▸ Task objective
All lines from the one containing "The height and" down to the one containing "About Siri, Dictation", both ends included, are to be given again exactly; omit the rest of the listing below.

▸ Data provided
────
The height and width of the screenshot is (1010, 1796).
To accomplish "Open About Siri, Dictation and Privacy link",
────
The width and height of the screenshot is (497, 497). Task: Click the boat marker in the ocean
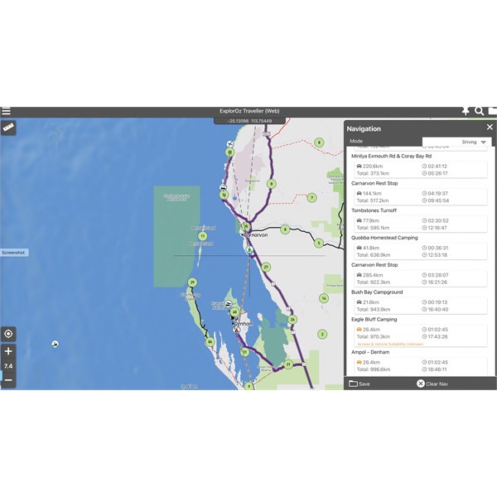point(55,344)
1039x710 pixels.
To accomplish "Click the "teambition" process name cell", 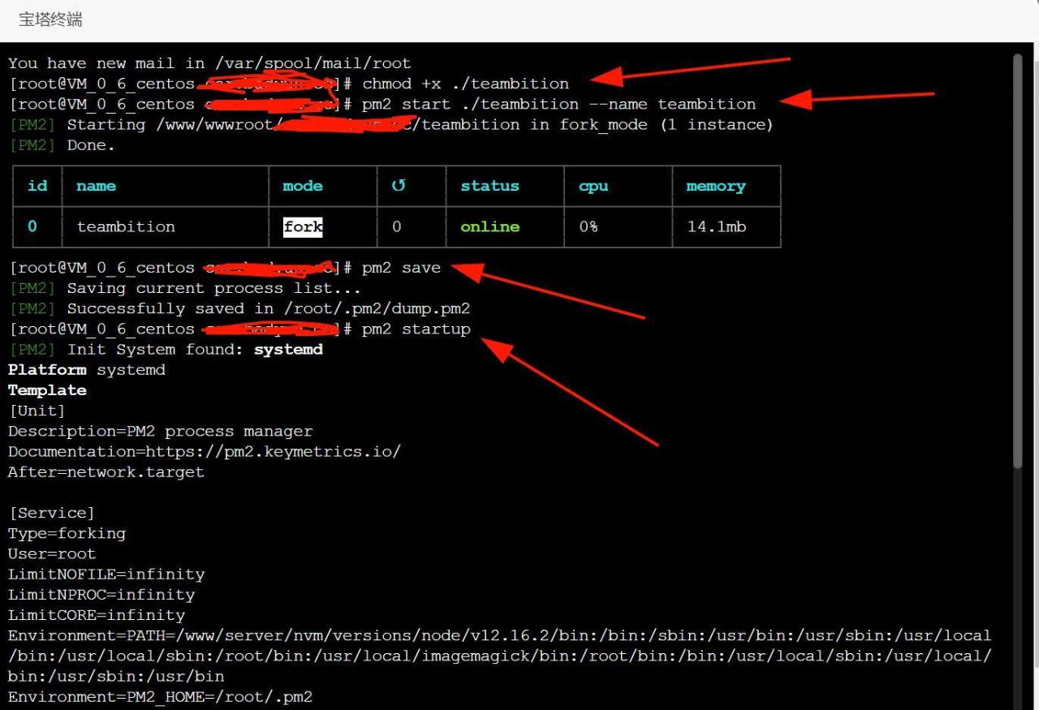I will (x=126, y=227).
────
▸ Written response
The height and width of the screenshot is (1010, 1796).
To accomplish "Open About Siri, Dictation and Privacy link",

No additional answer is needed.